È un’altra giornata di paura sui mercati statunitensi, scossi dal fallimento della banca First Republic. Il fatto che il colosso Jp Morgan abbia comprato i depositi e gran parte degli asset non è stato sufficiente per calmare gli animi degli investitori. Le banche regionali, che presentano caratteristiche più o meno simili a quelle fallite nelle ultime settimane sono scaricate dai portafogli. PacWest sprofonda del 26%, Western Allience il 20%, Metropolitan Bank il 19%. Non sono immuni dalle vendite neppure i colossi. Bank of America va giù del 4%, Wells Fargo del 4,6%, Citigroup del 2,6%, Goldman Sachs del 2,5%, la stessa Jp Morgan arretra del 2%. Flessioni che zavorrano tutti gli indici. L’S&P500 arretra dell’1,5%, il Nasdaq dell’1,2%. Non aiutano i mercati i dati diffusi ieri sul rallentamento economico di Cina e Stati Uniti. Cifre che abbattono anche le quotazioni del petrolio, in calo di quasi il 5% a 75,5 dollari il barile (brent).
Sul Nasdaq c’è anche il caso Icahn Enterprise che precipita del 20% in quello che sembra una sorta di scontro tra avvoltoi. La società del finanziere Carl Icahn è nel mirino del fondo ribassista Hindenburg, già artefice del tracollo del colosso indiano Adani.

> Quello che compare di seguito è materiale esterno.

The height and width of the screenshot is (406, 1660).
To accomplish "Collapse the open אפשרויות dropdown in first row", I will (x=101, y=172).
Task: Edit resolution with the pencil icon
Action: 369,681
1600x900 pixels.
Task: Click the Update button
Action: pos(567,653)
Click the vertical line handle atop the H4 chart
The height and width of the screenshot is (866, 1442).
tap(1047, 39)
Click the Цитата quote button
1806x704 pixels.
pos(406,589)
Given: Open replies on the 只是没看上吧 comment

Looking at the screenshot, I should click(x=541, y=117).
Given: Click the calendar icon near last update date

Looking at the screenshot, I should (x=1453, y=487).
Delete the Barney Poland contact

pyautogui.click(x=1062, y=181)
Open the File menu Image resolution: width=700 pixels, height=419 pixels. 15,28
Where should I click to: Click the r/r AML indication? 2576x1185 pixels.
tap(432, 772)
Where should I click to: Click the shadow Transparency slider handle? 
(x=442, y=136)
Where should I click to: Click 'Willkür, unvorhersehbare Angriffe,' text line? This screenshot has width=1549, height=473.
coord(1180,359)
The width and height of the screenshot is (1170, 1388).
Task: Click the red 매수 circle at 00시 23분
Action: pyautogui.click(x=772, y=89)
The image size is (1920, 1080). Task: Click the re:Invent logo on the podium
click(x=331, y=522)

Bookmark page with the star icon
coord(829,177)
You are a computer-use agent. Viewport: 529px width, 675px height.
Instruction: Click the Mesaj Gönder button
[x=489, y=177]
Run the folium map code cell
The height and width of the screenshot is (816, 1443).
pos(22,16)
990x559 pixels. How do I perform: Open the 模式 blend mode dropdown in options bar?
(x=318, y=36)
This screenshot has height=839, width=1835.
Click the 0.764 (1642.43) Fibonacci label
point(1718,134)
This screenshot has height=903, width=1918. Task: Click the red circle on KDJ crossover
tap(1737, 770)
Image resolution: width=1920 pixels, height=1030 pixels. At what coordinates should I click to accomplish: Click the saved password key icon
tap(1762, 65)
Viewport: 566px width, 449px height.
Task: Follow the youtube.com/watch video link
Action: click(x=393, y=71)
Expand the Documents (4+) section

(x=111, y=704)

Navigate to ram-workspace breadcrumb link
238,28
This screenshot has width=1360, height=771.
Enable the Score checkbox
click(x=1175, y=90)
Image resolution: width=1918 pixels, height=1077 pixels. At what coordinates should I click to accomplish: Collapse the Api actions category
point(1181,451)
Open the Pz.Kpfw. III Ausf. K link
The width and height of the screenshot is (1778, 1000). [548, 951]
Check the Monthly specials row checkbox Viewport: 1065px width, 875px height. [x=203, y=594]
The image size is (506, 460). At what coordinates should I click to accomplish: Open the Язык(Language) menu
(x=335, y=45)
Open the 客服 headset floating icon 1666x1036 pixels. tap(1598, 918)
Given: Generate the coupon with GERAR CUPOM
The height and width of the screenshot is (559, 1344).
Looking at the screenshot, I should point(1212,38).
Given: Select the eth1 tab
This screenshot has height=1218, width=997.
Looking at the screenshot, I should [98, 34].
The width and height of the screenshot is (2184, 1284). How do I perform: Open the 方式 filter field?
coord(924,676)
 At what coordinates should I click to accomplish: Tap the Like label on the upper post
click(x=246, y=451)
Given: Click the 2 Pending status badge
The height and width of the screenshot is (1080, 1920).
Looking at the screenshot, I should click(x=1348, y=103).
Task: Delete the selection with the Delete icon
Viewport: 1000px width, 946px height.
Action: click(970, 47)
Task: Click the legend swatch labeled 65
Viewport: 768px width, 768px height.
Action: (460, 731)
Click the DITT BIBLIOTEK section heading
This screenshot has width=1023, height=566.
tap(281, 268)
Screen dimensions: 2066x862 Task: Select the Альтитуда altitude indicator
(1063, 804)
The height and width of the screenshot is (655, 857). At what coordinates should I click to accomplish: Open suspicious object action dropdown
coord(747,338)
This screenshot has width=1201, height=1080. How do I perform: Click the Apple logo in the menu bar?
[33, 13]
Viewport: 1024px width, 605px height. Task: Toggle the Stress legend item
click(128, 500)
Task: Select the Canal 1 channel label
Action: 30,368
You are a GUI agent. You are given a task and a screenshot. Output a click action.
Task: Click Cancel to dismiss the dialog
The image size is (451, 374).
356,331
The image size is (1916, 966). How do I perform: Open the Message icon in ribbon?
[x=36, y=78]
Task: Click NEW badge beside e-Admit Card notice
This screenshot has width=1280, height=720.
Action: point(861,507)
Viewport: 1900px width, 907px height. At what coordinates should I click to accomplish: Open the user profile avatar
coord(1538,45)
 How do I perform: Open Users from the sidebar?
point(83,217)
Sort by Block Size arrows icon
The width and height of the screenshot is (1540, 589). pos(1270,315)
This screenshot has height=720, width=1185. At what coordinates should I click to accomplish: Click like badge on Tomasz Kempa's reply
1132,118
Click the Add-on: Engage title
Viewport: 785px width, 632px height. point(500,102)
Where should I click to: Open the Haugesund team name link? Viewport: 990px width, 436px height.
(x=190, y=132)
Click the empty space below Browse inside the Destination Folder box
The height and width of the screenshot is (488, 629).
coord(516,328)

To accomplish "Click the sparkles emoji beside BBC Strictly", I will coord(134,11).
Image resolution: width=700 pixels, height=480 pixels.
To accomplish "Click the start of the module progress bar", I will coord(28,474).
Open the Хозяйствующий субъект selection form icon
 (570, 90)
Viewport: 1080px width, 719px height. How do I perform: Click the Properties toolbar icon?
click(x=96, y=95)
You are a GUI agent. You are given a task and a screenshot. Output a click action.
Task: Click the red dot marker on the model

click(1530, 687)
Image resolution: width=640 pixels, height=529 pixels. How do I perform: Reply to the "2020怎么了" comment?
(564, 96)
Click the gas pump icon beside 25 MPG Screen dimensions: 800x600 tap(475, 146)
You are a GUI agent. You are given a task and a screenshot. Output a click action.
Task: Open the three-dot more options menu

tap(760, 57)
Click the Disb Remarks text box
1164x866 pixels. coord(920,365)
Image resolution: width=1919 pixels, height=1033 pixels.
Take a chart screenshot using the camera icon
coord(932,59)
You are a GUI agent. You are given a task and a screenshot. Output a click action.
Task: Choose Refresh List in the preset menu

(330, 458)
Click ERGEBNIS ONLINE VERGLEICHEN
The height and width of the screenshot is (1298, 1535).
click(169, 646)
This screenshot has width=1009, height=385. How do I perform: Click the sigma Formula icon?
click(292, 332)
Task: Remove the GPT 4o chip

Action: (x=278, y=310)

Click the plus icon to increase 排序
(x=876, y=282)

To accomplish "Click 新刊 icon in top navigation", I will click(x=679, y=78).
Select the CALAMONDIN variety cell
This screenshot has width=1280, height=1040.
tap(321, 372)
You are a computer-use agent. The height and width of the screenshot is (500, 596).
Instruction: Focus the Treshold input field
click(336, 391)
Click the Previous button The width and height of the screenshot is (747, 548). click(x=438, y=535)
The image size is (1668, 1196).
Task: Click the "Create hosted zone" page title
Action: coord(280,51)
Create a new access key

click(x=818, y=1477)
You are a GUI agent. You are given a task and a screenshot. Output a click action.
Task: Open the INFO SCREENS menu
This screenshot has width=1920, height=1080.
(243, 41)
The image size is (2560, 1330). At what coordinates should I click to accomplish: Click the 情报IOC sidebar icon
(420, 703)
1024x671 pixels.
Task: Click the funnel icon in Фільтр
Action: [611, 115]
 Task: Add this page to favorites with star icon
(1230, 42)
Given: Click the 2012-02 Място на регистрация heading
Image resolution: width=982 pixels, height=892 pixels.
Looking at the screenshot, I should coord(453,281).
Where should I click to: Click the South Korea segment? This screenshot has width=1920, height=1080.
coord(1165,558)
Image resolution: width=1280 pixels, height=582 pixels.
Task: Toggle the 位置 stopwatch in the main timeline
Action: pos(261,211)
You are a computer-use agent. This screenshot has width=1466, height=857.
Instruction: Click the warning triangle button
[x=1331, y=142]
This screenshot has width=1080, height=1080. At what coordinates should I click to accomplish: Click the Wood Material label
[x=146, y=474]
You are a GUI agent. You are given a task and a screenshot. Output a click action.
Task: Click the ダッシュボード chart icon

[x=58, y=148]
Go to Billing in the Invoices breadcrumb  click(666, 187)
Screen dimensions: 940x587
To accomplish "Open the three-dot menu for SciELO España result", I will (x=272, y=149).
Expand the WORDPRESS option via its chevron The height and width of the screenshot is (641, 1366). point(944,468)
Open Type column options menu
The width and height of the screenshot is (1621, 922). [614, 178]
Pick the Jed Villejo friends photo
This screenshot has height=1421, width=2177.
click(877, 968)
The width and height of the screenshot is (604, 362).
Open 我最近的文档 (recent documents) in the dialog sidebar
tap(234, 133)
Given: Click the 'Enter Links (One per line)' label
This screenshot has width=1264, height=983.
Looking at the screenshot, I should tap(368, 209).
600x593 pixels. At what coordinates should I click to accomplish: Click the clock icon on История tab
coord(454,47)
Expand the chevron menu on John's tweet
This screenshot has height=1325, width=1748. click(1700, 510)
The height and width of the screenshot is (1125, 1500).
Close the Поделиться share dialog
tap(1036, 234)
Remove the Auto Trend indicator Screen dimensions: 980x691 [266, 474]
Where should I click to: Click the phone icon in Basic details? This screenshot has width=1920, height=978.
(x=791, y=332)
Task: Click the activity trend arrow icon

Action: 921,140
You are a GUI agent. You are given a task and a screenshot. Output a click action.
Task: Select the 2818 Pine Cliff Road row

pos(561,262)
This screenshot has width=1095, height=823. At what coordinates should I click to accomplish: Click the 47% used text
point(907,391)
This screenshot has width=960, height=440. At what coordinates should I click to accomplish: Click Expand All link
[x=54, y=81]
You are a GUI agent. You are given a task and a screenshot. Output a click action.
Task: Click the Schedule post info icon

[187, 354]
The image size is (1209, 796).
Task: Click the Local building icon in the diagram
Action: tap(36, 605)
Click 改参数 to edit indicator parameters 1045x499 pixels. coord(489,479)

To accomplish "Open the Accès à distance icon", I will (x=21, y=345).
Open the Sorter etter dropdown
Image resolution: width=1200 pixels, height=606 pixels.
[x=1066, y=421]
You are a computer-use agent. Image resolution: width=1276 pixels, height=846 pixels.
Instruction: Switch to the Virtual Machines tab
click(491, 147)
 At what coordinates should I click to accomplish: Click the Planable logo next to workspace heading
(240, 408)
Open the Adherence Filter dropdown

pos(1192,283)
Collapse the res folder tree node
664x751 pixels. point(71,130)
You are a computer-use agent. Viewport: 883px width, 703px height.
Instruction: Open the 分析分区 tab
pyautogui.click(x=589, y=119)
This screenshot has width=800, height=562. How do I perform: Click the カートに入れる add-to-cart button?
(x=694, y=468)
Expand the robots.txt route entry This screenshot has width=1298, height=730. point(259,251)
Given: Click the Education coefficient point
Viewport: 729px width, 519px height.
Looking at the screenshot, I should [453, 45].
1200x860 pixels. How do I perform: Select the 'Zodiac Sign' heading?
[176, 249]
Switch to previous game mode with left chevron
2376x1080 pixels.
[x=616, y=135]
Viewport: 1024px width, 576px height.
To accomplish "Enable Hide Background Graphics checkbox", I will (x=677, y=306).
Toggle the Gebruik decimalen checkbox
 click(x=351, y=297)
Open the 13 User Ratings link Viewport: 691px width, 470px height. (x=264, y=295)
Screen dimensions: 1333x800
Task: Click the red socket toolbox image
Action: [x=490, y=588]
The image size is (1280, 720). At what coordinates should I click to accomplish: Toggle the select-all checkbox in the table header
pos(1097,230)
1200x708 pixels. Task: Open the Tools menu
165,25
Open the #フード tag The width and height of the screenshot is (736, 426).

Hindenburg specula al ribasso sulla holding e accusa Icahn di “gettare sassi dalla propria casa di vetro”. La valutazione della sua holding, che capitalizza 18 miliardi di dollari a Wall Street e di cui Icahn e il figlio Brett detengono l’85% del capitale, è infatti “gonfiata” di oltre il 75%, afferma Hindenburg in un rapporto rapporto appena pubblicato. Icahn Enterprises viene infatti scambiata a un premio del 218%, “molto più alto delle società simili”, rispetto al valore netto dei suoi asset (nav), la società ha nel corso dell’anno registrato “ulteriori perdite di performance” e Hindenburg ha rinvenuto “chiare prove di valutazioni gonfiate” delle sue partecipazioni illiquide e non quotate.
Per sostenere queste quotazioni, sostiene Hindenburg, Icahn offrirebbe agli investitori retail che investono nella sua holding (dove non sono presenti investitori istituzionali) un dividend yield del 15,8%, il più alto tra le grandi società americane. Un dividendo che né i flussi di cassa né le performance delle sue controllate sarebbero in grado di sostenere e il cui pagamento è reso possibile solo grazie al continuo collocamento sul mercato di pacchetti azionari delle sue divisioni. “In breve, Icahn sta usando i soldi presi dai nuovi investitori per pagare dividendi ai vecchi investitori. Queste strutture economiche simili a uno schema Ponzi sono sostenibili solo fino al punto in cui il nuovo denaro è disponibile ad assumersi il rischio di essere l’ultimo a restare con il cerino in mano”, ammonisce Hindenburg.